Slightly out of date, but may still be interesting: The 10 biggest (non PG) video game worlds. On this list, the record is Guild Wars Nightfall, at 15,000 sq miles / 38,850 sq km. Although if it's anything like the original GW, there'll be lots of areas in there filled with unclimable mountains. :)

Interesting list, I doubt very much - even in those examples, the map designers placed every individual tree by hand (in fact I think I may have worked with some of the people on Operation Flashpoint: Dragon Rising that were still around from my days at the studio)

So CIG are kind of expecting us to believe that they are going to produce planetary data for 100 systems of planets, each (presumably) larger than the largest crafted maps in video games. I say they are "kind of" expecting us to believe that, because that's what they implied in the two demos recently, they had a very nicely crafted game area on a big planet they flew down to. CR talked extensively about the "fidelities" they hope to achieve by re-working the PG landscape, and they showed us demonstrations where they hand selected the areas they wanted to PG, then went in and tweaked them.

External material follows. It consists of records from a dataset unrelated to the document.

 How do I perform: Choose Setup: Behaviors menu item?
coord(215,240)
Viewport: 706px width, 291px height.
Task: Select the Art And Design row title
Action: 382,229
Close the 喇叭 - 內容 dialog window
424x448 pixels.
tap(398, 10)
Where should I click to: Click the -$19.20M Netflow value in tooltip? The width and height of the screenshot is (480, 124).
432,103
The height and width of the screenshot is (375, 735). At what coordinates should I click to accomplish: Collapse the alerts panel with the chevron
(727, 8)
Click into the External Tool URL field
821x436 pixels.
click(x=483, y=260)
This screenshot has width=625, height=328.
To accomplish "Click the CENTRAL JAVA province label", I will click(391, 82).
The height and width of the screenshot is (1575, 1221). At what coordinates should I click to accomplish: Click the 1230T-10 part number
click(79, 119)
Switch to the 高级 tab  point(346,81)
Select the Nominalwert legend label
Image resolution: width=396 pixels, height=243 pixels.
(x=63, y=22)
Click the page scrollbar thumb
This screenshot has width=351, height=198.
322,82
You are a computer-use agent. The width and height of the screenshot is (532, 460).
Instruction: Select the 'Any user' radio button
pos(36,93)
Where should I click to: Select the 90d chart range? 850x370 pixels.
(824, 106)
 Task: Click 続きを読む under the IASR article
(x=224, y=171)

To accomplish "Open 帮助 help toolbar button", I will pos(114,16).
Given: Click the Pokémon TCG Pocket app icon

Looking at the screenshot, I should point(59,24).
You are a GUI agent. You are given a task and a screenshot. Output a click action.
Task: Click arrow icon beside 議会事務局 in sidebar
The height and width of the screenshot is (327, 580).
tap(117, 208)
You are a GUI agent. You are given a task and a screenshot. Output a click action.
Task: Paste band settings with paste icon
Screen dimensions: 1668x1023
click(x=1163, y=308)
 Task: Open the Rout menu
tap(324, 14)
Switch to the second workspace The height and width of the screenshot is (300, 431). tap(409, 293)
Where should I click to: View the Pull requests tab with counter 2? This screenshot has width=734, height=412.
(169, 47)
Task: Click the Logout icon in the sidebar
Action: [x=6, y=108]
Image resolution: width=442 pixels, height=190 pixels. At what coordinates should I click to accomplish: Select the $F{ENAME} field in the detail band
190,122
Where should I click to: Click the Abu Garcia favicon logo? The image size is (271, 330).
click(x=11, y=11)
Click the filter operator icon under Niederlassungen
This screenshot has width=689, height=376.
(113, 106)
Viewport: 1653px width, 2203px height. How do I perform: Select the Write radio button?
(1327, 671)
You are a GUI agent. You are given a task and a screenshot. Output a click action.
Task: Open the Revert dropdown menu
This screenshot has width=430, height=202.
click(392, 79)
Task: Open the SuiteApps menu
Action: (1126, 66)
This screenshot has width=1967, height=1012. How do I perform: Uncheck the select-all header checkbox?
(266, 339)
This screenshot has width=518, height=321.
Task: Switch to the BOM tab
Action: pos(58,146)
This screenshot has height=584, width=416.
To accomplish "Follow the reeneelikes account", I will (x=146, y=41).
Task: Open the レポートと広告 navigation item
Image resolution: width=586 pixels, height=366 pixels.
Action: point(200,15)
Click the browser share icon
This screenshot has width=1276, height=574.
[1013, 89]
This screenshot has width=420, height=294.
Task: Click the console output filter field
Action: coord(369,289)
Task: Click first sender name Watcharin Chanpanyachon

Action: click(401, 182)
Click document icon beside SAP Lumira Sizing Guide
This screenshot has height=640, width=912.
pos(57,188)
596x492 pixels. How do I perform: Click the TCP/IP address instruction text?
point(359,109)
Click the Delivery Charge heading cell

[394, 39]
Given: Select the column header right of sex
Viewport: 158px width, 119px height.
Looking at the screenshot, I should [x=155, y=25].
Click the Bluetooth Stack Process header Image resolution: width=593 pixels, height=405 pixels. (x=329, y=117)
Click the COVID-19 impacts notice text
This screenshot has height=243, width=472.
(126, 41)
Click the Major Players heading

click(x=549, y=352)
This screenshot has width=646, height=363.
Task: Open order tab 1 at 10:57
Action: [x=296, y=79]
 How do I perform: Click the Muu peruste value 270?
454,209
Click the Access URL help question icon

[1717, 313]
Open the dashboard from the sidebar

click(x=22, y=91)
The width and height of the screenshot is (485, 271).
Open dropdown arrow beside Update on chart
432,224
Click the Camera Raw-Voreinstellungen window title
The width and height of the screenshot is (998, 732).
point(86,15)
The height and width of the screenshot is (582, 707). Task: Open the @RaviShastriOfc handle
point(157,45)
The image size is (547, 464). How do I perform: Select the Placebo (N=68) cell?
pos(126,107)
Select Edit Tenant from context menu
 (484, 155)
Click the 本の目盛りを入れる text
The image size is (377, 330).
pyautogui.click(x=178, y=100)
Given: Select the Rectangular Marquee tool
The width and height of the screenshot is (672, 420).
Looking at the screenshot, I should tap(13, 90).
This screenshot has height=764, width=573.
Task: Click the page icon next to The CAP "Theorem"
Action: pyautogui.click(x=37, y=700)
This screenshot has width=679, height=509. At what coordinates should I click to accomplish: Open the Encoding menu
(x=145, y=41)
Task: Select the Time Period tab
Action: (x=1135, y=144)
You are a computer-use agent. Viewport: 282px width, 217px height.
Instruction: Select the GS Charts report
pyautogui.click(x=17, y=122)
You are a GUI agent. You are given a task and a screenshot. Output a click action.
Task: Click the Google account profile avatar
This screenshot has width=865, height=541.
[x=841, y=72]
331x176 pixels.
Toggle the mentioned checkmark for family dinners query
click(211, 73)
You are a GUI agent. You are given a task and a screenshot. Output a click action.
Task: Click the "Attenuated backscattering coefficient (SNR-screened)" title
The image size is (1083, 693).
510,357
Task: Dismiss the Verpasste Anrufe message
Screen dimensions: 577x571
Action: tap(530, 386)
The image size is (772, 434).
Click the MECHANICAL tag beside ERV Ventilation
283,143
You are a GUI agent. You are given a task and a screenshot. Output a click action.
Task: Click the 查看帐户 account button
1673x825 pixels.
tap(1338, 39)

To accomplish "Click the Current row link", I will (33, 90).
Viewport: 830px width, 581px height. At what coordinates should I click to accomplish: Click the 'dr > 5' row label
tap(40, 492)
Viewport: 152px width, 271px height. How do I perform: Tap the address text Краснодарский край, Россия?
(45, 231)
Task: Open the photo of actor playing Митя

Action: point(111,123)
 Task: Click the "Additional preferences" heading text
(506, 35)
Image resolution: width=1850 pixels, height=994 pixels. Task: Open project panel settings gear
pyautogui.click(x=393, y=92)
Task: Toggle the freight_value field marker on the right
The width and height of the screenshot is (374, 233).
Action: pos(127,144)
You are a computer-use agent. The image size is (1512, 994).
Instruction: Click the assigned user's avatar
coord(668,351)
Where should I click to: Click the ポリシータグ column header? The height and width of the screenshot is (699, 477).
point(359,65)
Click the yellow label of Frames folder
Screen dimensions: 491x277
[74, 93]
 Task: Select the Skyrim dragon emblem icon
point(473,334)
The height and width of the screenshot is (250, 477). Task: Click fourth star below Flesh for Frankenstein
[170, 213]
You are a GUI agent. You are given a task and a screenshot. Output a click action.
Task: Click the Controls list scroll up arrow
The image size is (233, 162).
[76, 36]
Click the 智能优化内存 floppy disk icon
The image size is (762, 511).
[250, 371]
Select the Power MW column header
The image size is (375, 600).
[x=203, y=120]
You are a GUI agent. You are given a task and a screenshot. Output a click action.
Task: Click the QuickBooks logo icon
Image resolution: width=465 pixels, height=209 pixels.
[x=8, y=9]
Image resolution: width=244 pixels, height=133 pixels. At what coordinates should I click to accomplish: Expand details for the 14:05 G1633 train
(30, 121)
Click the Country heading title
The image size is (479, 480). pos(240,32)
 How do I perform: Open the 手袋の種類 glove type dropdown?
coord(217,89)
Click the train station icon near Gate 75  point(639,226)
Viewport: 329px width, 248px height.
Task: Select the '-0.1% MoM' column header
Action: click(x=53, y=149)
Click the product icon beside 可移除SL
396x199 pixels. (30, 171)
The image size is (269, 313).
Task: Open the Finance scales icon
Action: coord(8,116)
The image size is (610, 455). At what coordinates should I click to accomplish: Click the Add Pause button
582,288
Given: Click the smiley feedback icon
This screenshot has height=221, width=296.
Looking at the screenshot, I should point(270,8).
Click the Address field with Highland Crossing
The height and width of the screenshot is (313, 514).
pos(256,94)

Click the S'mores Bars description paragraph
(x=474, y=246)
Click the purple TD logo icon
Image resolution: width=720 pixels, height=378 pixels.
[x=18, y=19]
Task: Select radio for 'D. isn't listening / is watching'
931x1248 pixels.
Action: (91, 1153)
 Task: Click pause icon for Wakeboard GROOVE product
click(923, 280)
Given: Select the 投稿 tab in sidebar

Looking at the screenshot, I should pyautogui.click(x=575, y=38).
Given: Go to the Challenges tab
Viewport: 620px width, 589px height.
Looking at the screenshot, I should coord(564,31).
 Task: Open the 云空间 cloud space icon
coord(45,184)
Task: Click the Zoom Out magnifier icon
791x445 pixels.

It won't happen. Even if they fully believe this is how it's going to work, it won't. They won't have enough people, enough time or even enough memory. Presuming they manage to get it working, they'll tweak some areas sure - but the majority of it will be PG oatmeal which is FINE, but the implication is they are going to tweak bits of that oatmeal and somehow serve it to us with tweaks in. That's going to be very interesting. I really hope they didn't just work out all of this stuff for some trade show demos otherwise they are fast developing themselves into some real corners.